§ Extrait
- La Grande Barrière de Corail au large de la côte nord-est de l’Australie est actuellement menacée par une couche flottante de particules microplastiques.
- Les déchets plastiques flottent facilement et s’étendent ensuite dans les mers en se fragmentant progressivement en des particules de plus en plus petites, les rendant assez minuscules pour être ingérées par la faune océanique, y compris les mouettes, les moules et les coraux.
- Les microplastiques ont progressé vers le bas de la chaîne alimentaire et ont fini par se retrouver dans le plancton, principale source de nourriture pour les coraux ainsi que beaucoup d’autres espèces à travers les océans du globe.
La Grande Barrière de Corail au large de la côte nord-est de l’Australie – considérée comme le plus grand organisme vivant sur terre – est actuellement menacée par une couche flottante de particules microplastiques, d’après une nouvelle étude effectuée au sein de l’Université James-Cook du Queensland, en en Australie.

§ Lignes répertoriées dans un jeu de données
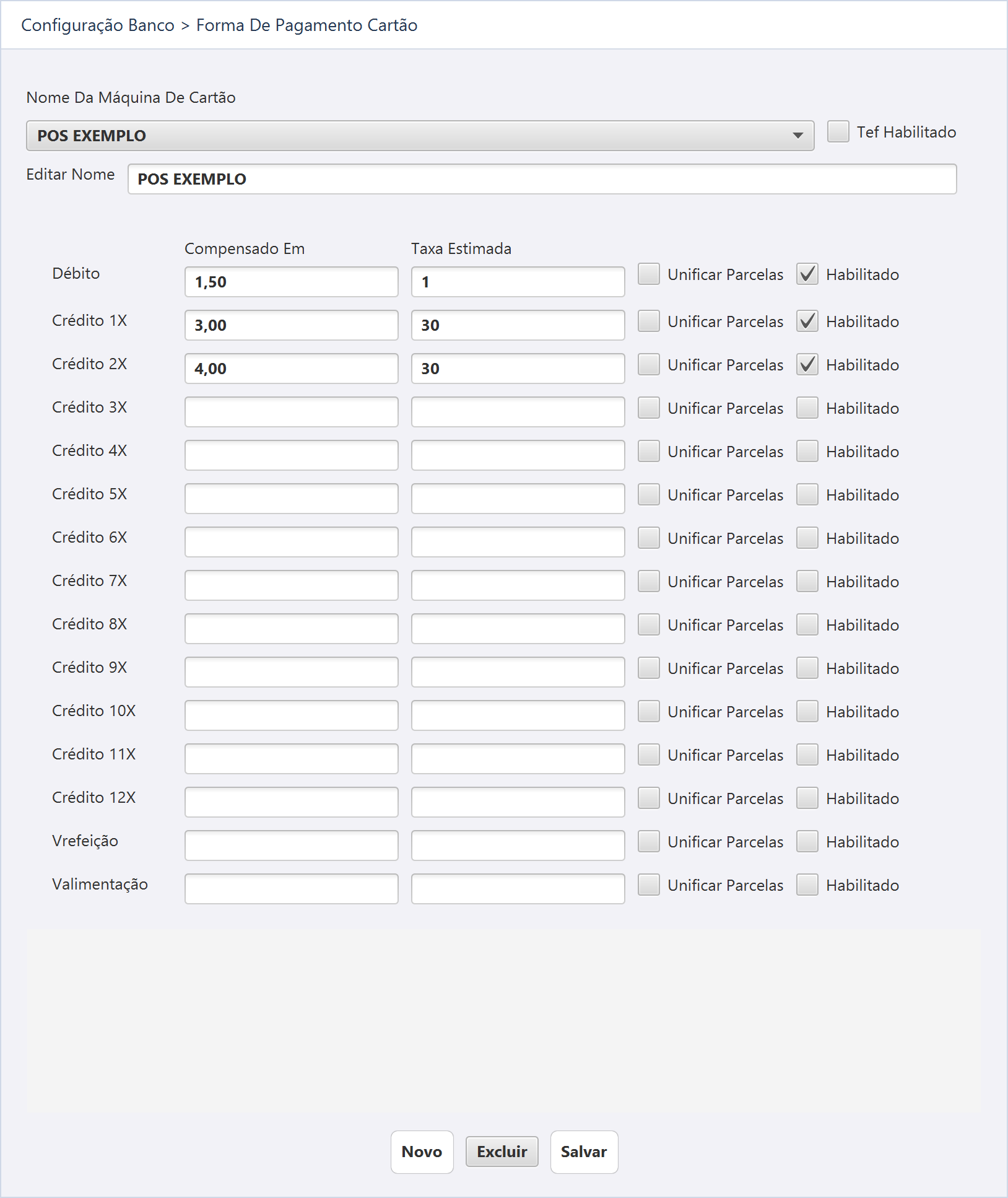Uncheck Habilitado for Débito

[807, 274]
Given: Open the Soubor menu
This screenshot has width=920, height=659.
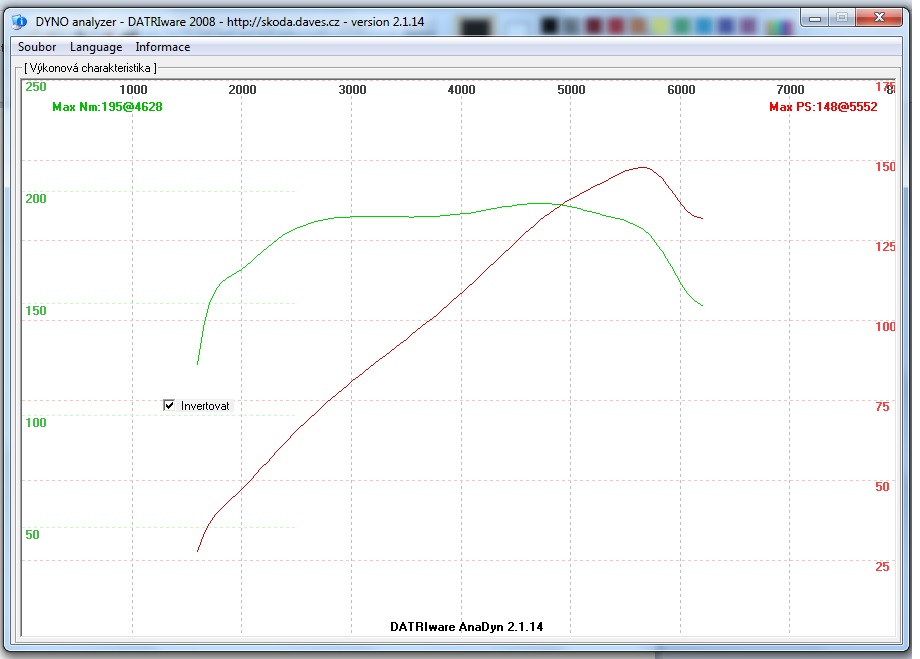Looking at the screenshot, I should pyautogui.click(x=37, y=47).
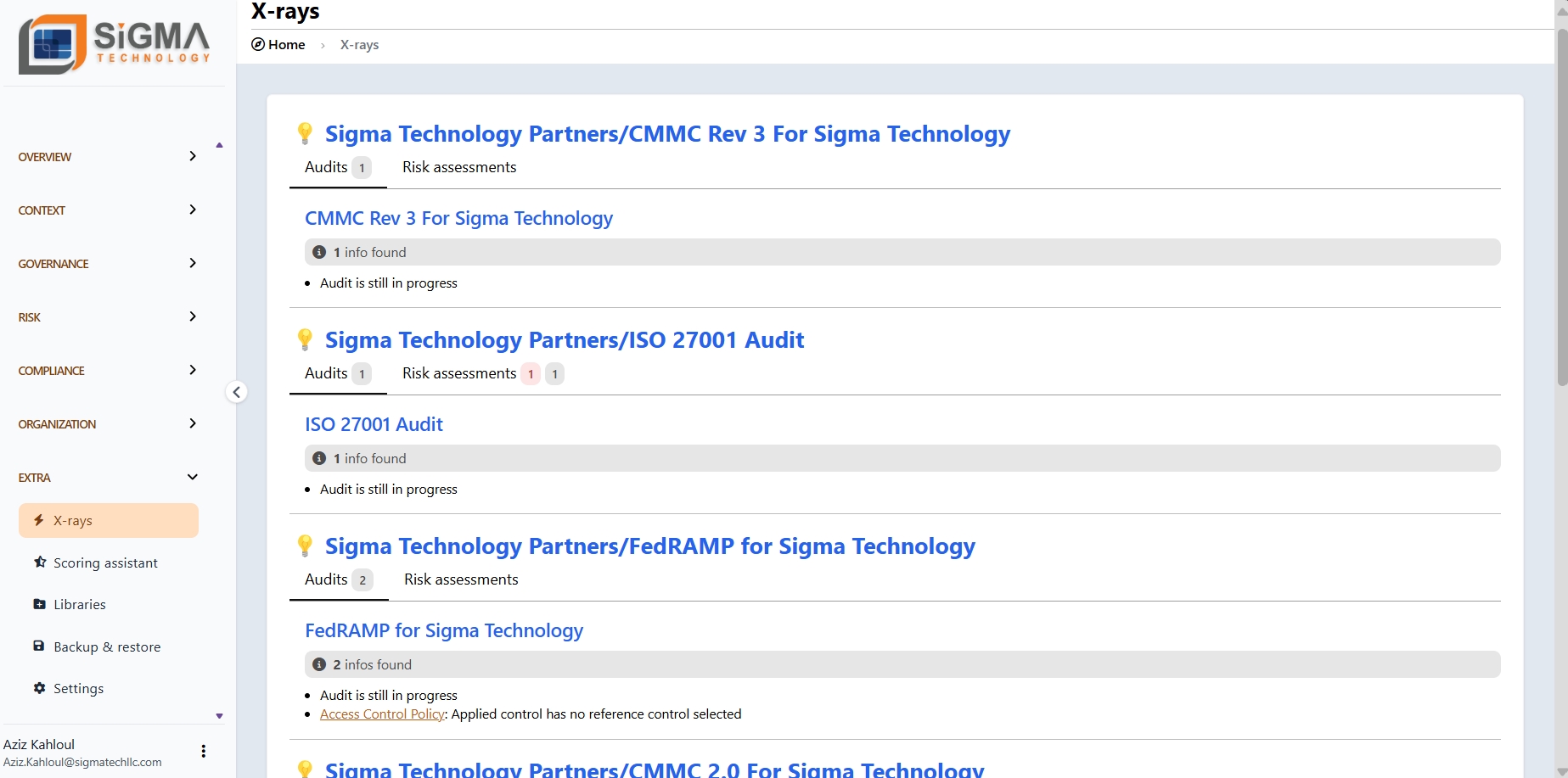Click the sidebar collapse arrow button
1568x778 pixels.
coord(237,392)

§ Consigne à suivre
Prolongez l'extrait sur les microplastiques qui menacent la Grande Barrière de Corail en reprenant juste après sa dernière phrase.

§ Résultat attendu
« La contamination par microplastiques représente une menace pour les écosystèmes marins, d’autant plus difficile à gérer du fait que de telles particules minuscules sont invisibles, et donc échappent à l’attention publique » a déclaré le Dr. Mia Hoogenboom, scientifique principale responsable de l’étude et conférencière à l’Ecole de Biologie Marine et Tropicale de l’Université James-Cook.
Le nom « microplastiques » décrit très exactement ces particules : des « fragments plastiques d’un diamètre de moins de 5 millimètres. » Elles pénètrent dans l’océan à partir de diverses sources, quelquefois surprenantes, parmi lesquelles on compte les éclats de peinture des coques de bateau, les cordes, les bouées, les débris des installations de traitement d’eau et autres sources terrestres. Les matières plastiques de cette taille ou d’un diamètre inférieur sont particulièrement dangereuses en raison de leur capacité à absorber des produits contaminants préoccupants tels que les métaux lourds et les polluants organiques persistants. « Ni les matières plastiques ni les contaminants ne se dégradent facilement dans l’environnement, ou lors de la digestion par les organismes ce qui entraine leur bio accumulation dans la chaîne alimentaire » fait remarquer cette même étude.
Les débris plastiques flottent aisément et s’éparpillent ensuite dans les mers en se fragmentant progressivement en des particules de plus en plus petites, les rendant ainsi assez minuscules pour être ingérés par la faune et la flore océanique, y compris les mouettes, les moules, les coraux et le plancton.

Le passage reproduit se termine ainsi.